Les biais préexistent aux algorithmes, et ces derniers peuvent aider à les réduire. Néanmoins les biais algorithmiques méritent une attention particulière du législateur, et notamment de la Commission européenne, qui rédige en ce moment son Digital Services Act.
Car les algorithmes ne font pas que répliquer des biais historiques, ils font office de caisse de résonance. S’ils incorporent des biais, ils menacent de les diffuser à grande échelle. Un algorithme de police entraîné sur les données historiques d’une équipe de police raciste pourra répercuter ces biais sur les comportements d’autres polices qui utilisent le logiciel. Par ailleurs, les algorithmes risquent de camoufler la responsabilité de chacun, et de rendre plus difficile la contestation de décisions biaisées.
Mais combattre les biais algorithmiques peut s’avérer difficile
Ces biais posent cependant de multiples difficultés. La définition d’un résultat biaisé dépend du contexte. Un traitement équitable peut prendre la forme d’une équité entre individus (chacun est traité de la même manière) ou entre groupe (chaque groupe, homme/femme, catholique/musulman,…, est traité en moyenne de la même manière). Les deux approches ne sont pas toujours compatibles, et il est fort à parier que les conceptions d’équités varient autour du globe, par exemple entre l’Europe et les États-Unis.
Ensuite, modifier un algorithme pour qu’il soit pleinement équitable implique nécessairement d’en réduire la performance technique. Si cela peut être acceptable dans la grande majorité des cas, la dégradation de performance pour des algorithmes sensibles peut être difficile à accepter, par exemple dans le domaine médical. Doit-on privilégier l’équité d’un algorithme de détection de cancers à partir de radiographie, au détriment de sa performance pour certains types de patients ?
Enfin, réguler strictement les entreprises afin de s’assurer de l’absence de biais peut conduire à renforcer la position dominante des GAFA, qui ont les ressources à leur disposition pour se plier à toute régulation. L’écosystème numérique européen reste encore à la peine, et il faut préserver la capacité d’innovation des entreprises et des start-ups.
Pour autant, contrôler les biais des algorithmes et maîtriser leurs conséquences est plus que jamais essentiel si l’on veut maintenir la confiance des usagers dans les plateformes et services numériques.
Quel est le cadre légal actuel ?
L’année 2020 marque peut être l’année où la tech devient réellement une industrie régulée, comme tant d’autres avant elles, de la banque aux télécommunications.
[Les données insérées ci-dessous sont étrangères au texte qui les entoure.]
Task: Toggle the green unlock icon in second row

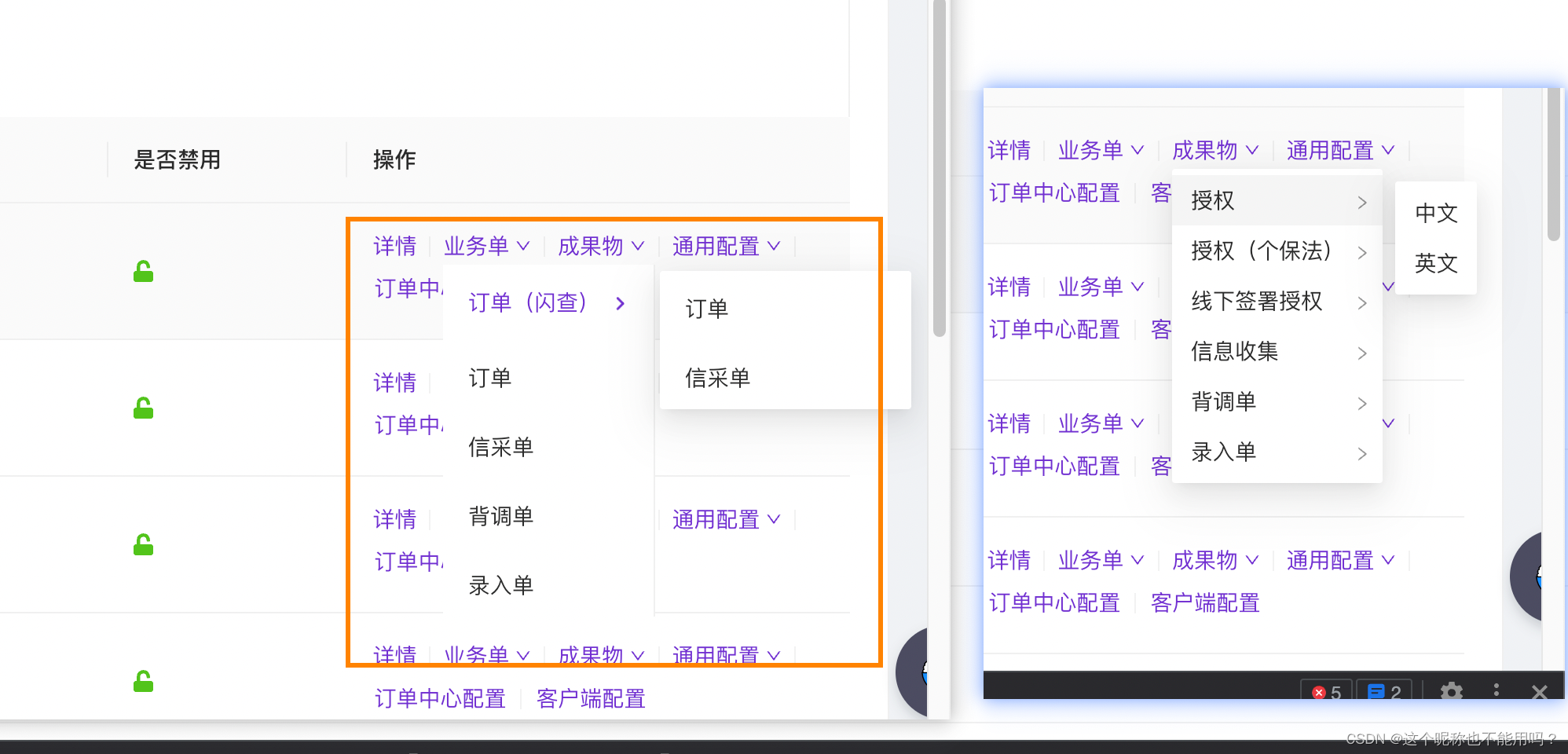Action: click(x=143, y=407)
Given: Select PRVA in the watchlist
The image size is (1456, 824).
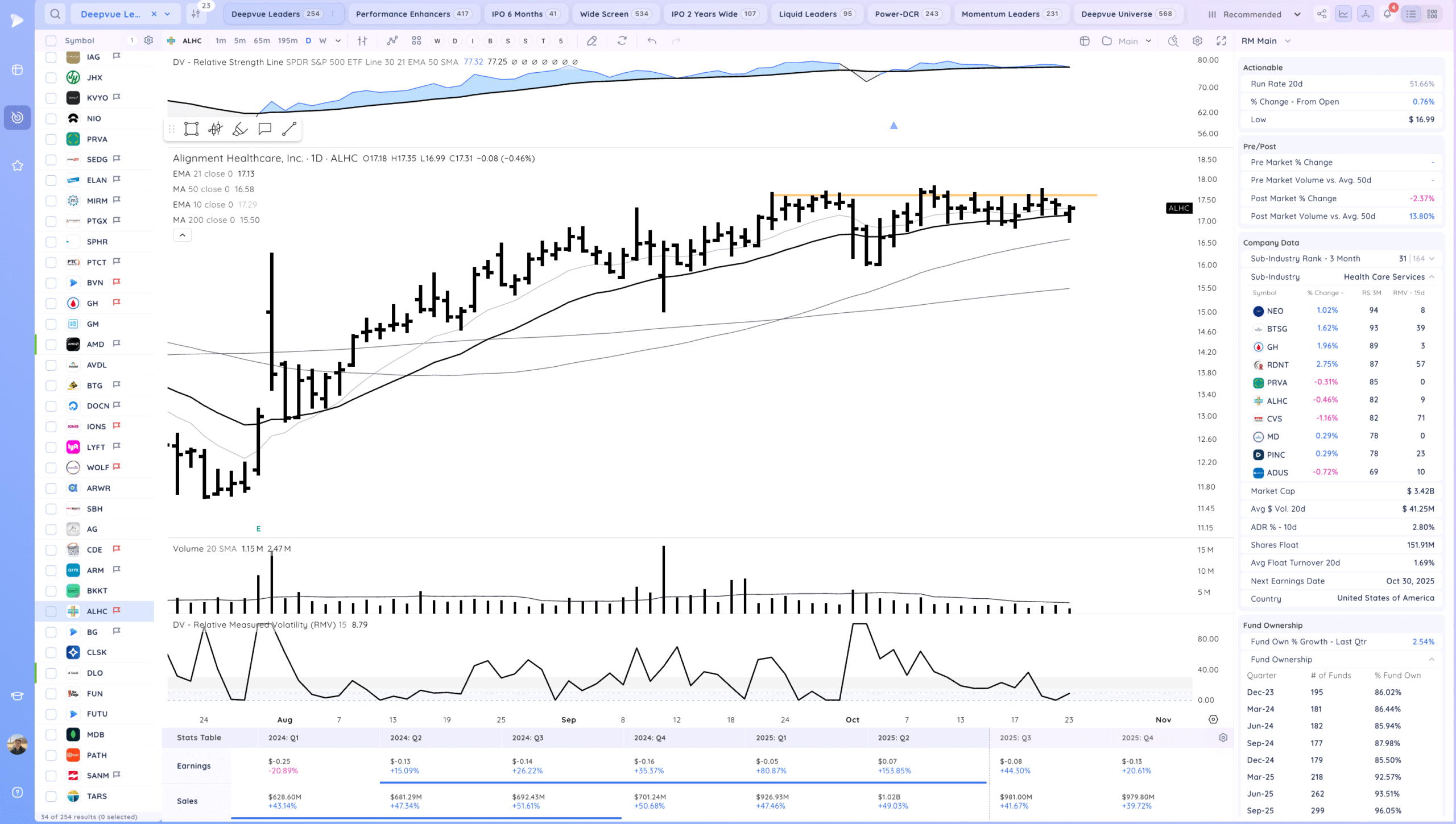Looking at the screenshot, I should click(97, 139).
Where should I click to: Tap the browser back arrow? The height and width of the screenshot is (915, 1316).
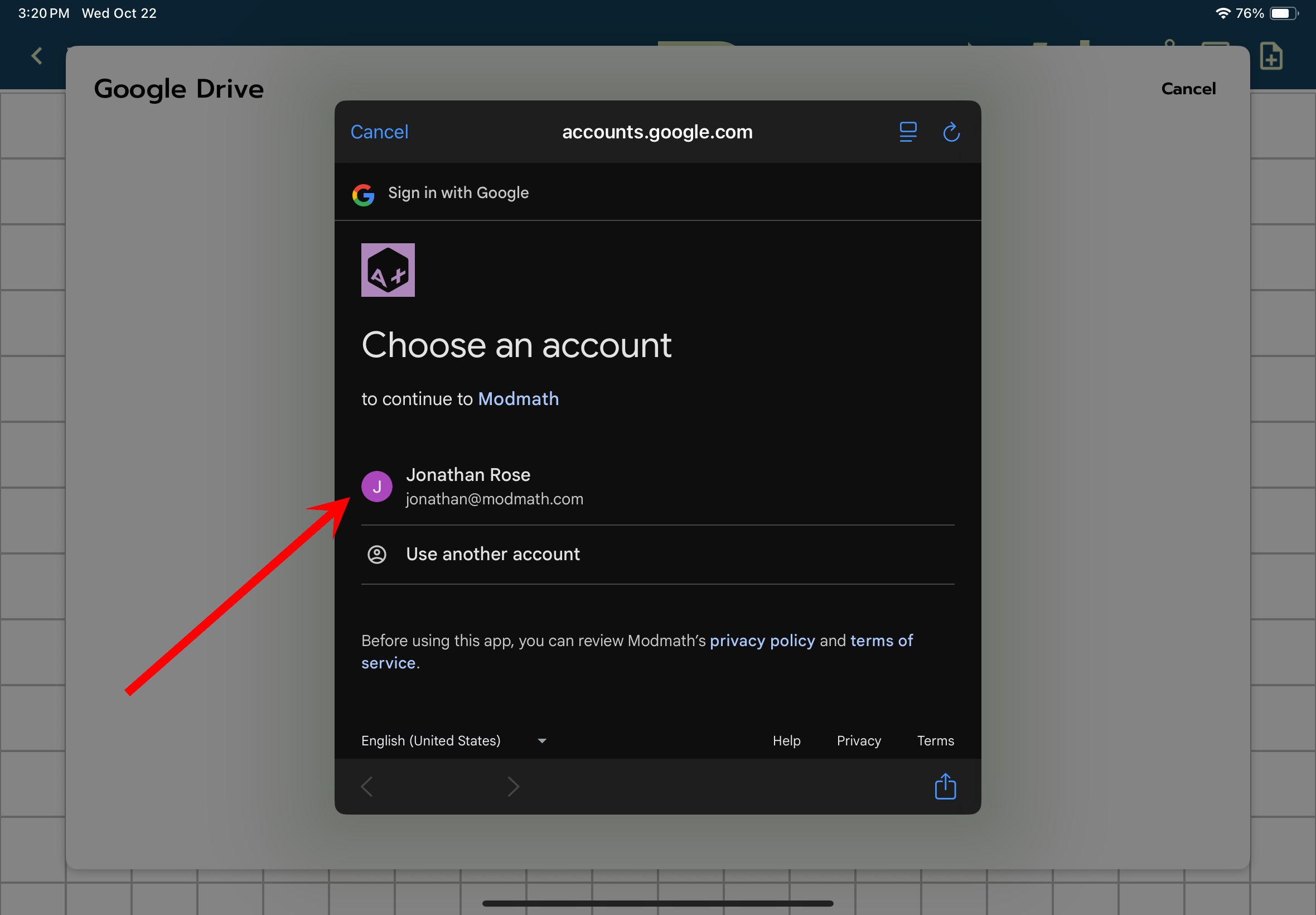367,787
Néanmoins le mouvement s’est amorcé il y a déjà plusieurs années, et les intermédiaires numériques doivent d’ores et déjà suivre un certain nombre de réglementations.
En Europe, elles respectent un ensemble de lois qui s’appliquent au monde du physique comme du numérique : protection du consommateur, fiscalité, fake news… En complément, certains textes spécifiques sont venus durcir leur cadre d’activité dans plusieurs domaines comme la protection des données personnelles avec le RGPD, ou la concurrence dans le commerce en ligne avec la directive e-commerce.